S27 Behavior and Log Artifacts

Behavioral Indicators

·        Iterative prompt manipulation patterns targeting AI-enabled endpoints

·        Deviations in Spring AI orchestration flow and model-driven execution behavior

·        Backend function invocation outside defined application logic

·        Process execution anomalies within JVM-based services

·        Outbound communication following AI-driven execution sequences

Log Artifacts

·        Application and API logs capturing anomalous prompt input and request structure

·        Spring AI orchestration logs showing workflow transitions and function invocation anomalies

·        Endpoint telemetry showing process execution and command activity within application services

·        Network telemetry capturing DNS queries, outbound connections, and data transfer anomalies

·        Correlated event chains linking input, model processing, execution, and communication


S28 Detection Strategy and SOC Implementation Guidance

SOC implementation must detect exploitation by correlating prompt input anomalies with downstream execution and communication behavior within Spring AI-enabled services. Detection workflows must explicitly link application-layer input events to model-driven function invocation and resulting process activity.

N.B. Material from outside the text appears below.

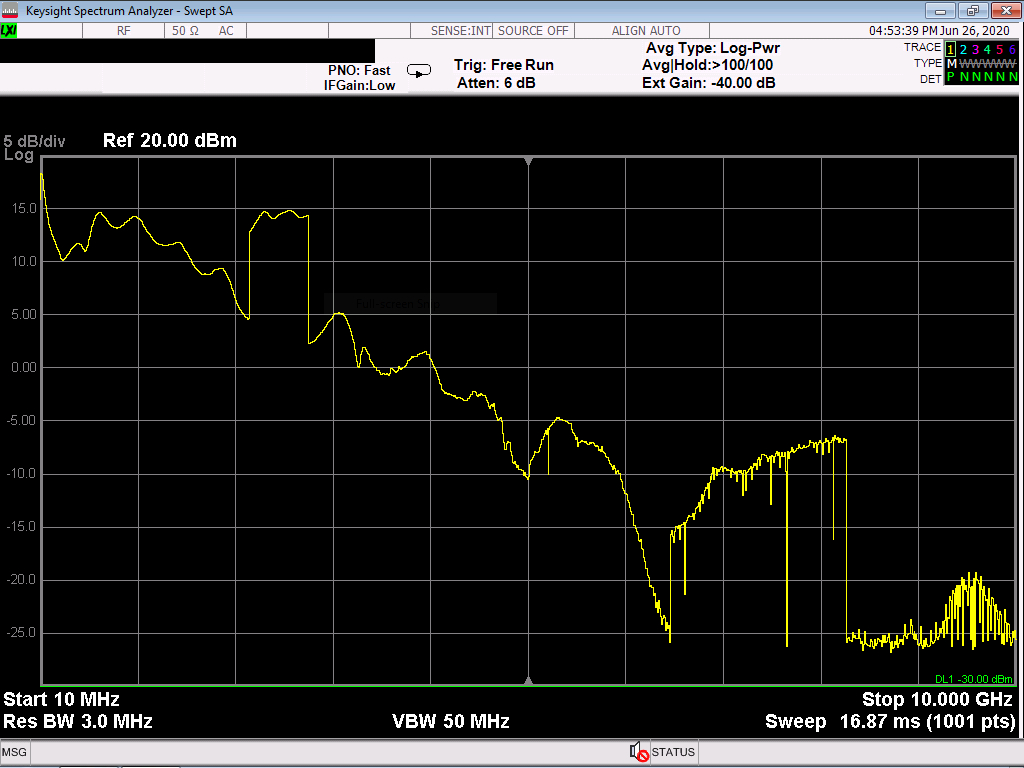Click the Atten: 6 dB label
Screen dimensions: 1024x768
[x=496, y=83]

Operational deployment requires enrichment of application telemetry with execution context from JVM services and network telemetry capturing outbound communication. SOC correlation logic must identify sequences where anomalous prompt input is followed by unexpected function invocation and subsequent communication, rather than relying on isolated indicators.

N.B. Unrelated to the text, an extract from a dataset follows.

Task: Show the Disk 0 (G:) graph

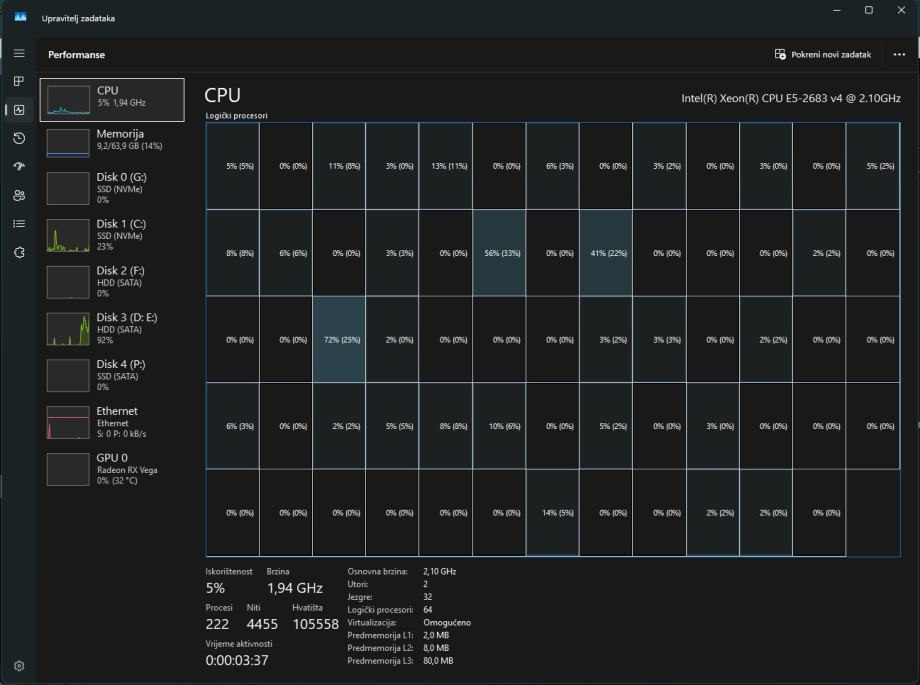Action: point(112,188)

SOC processes must include retrospective analysis of application, orchestration, and execution logs to identify prior exploitation attempts and refine behavioral baselines specific to Spring AI workflows.

S29 Detection Coverage Summary

Detected Behaviors

·        Structured or iterative prompt manipulation targeting AI-enabled endpoints

·        Deviations in Spring AI orchestration and model-driven execution behavior

·        Unauthorized backend execution within application services

·        Outbound communication anomalies following execution events

Conditional Post-Exploitation Behaviors
Not observed in currently available reporting; may occur during post-exploitation depending on attacker objectives and target environment

S30 Intelligence Maturity Assessment

Current Detection Maturity
Moderate in environments with application telemetry capturing prompt input, endpoint visibility into JVM-based execution, and network monitoring for outbound communication

Low in environments lacking visibility into Spring AI orchestration, execution-path selection, or correlation between input, inference, and execution

Maturity Gaps

·        Limited visibility into how model output drives backend function selection and execution

·        Lack of end-to-end correlation between prompt input, model inference, and execution behavior

·        Insufficient instrumentation of Spring AI orchestration layers and function invocation pathways

Improvement Priorities

·        Expand application telemetry to capture prompt input and Spring AI workflow activity

·        Increase endpoint visibility into execution behavior within JVM-based services

·        Integrate network telemetry to detect outbound communication initiated by application processes

Establish correlation pipelines linking prompt input, model output, execution, and communication stages

S31 Mitigation and Remediation

Mitigation must immediately interrupt the path between untrusted prompt input, Spring AI orchestration, and backend execution. Remediation actions should focus on stopping model-mediated action triggering, containing affected services, and restoring control over execution pathways.

Immediate actions

·        Identify all Spring AI-enabled applications that accept externally supplied prompt or API input

·        Disable, restrict, or temporarily remove model-accessible function invocation paths that can trigger backend actions

·        Insert explicit validation checks between Spring AI model output and backend function execution

·        Isolate affected application services from sensitive internal systems until execution-path integrity is confirmed

·        Review application, orchestration, and runtime execution logs for structured prompt manipulation, abnormal function invocation, and unexpected outbound communication

·        Revoke and rotate credentials, tokens, and secrets accessible to impacted application services where execution may have occurred

·        Validate application behavior before returning services to production, ensuring model output can no longer directly trigger sensitive backend actions without policy enforcement


These actions are required to terminate active exposure, restore execution control, and reduce the likelihood of immediate re-exploitation through the same application surfaces.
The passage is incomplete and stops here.